MATERIAL SUPPLIED »
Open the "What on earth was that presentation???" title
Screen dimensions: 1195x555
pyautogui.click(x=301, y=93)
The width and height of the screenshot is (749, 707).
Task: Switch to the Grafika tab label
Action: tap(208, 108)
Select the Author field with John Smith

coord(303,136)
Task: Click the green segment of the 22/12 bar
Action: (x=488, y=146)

TASK DESCRIPTION »
Word for word, every record must be given again.

RESPONSE BOX »
Open the "What on earth was that presentation???" title
Screen dimensions: 1195x555
pyautogui.click(x=301, y=93)
The width and height of the screenshot is (749, 707).
Task: Switch to the Grafika tab label
Action: tap(208, 108)
Select the Author field with John Smith

coord(303,136)
Task: Click the green segment of the 22/12 bar
Action: (x=488, y=146)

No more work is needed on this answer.